Screenshot grounding data:
□ □ □ □

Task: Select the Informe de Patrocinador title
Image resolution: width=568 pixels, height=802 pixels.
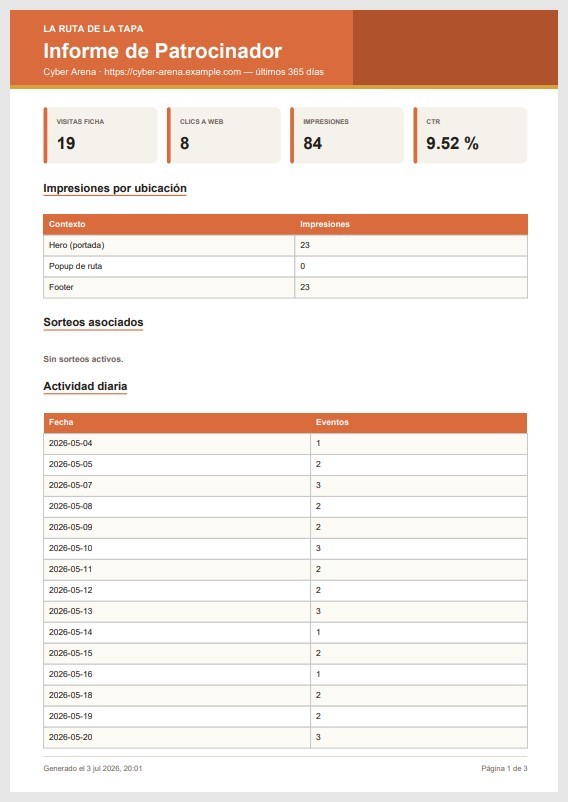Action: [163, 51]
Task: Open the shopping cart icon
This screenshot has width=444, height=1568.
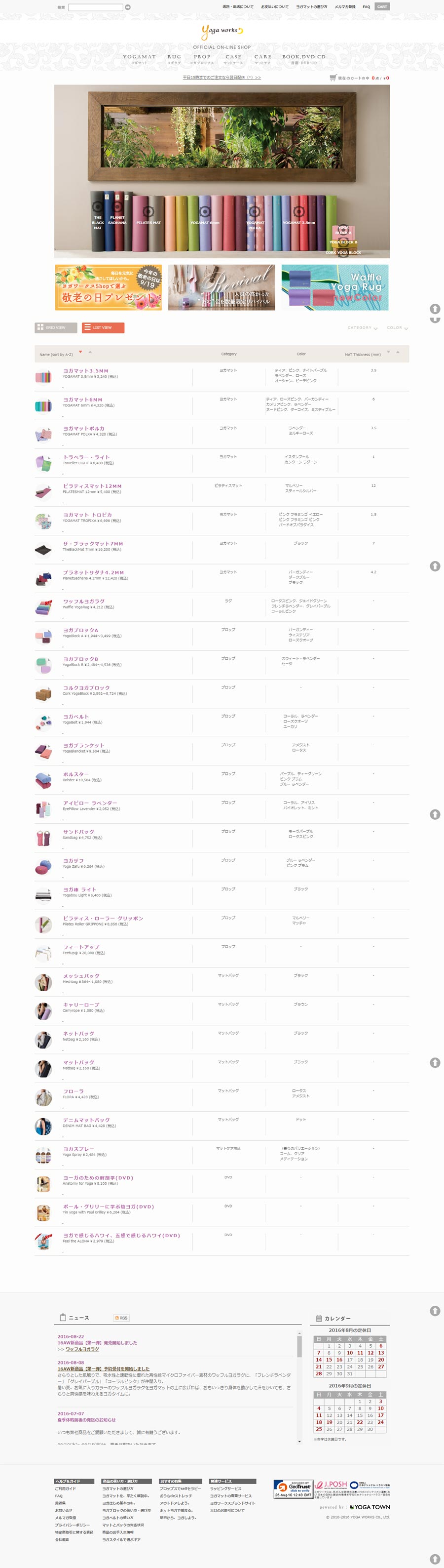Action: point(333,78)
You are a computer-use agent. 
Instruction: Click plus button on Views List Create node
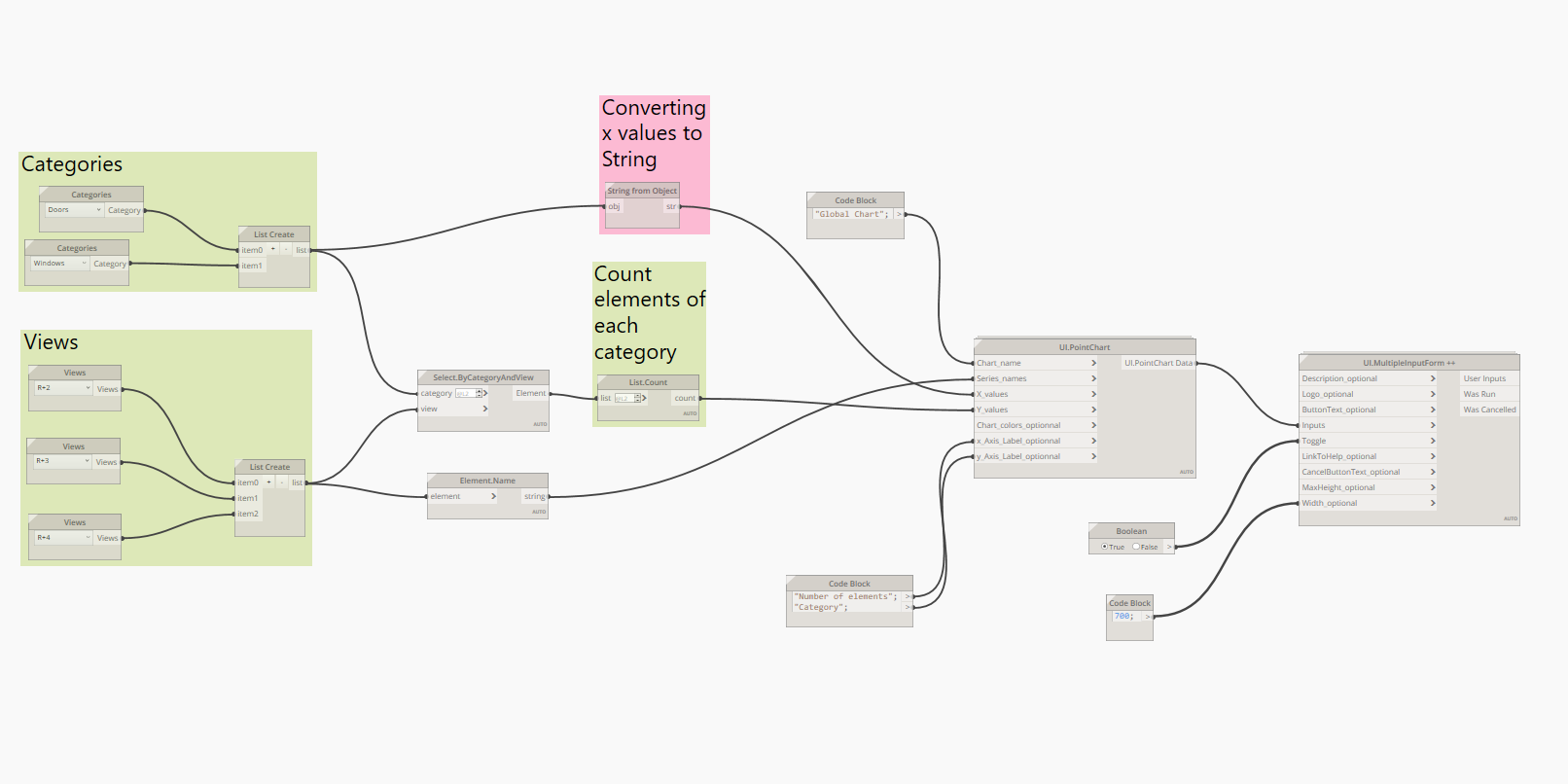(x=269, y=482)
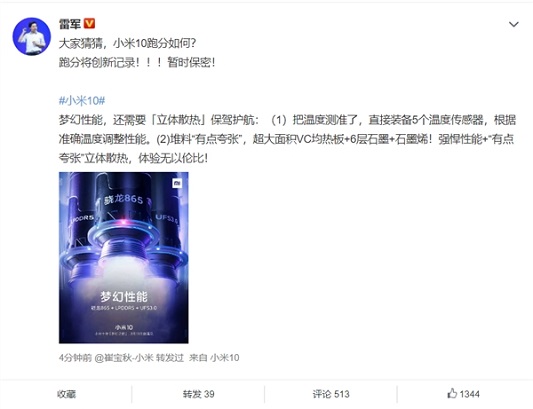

□ □ □ □

TASK DIRECTIONS ▸ The range runs from the line containing "Image resolution: width=568" through the end of the entries; print those lines exactly and leave the pictures out.

TASK RESULT ▸
Image resolution: width=568 pixels, height=802 pixels.
Action: [163, 51]
Task: Open the shopping cart icon
This screenshot has width=444, height=1568.
Action: point(333,78)
You are a computer-use agent. 
Instruction: Click plus button on Views List Create node
(x=269, y=482)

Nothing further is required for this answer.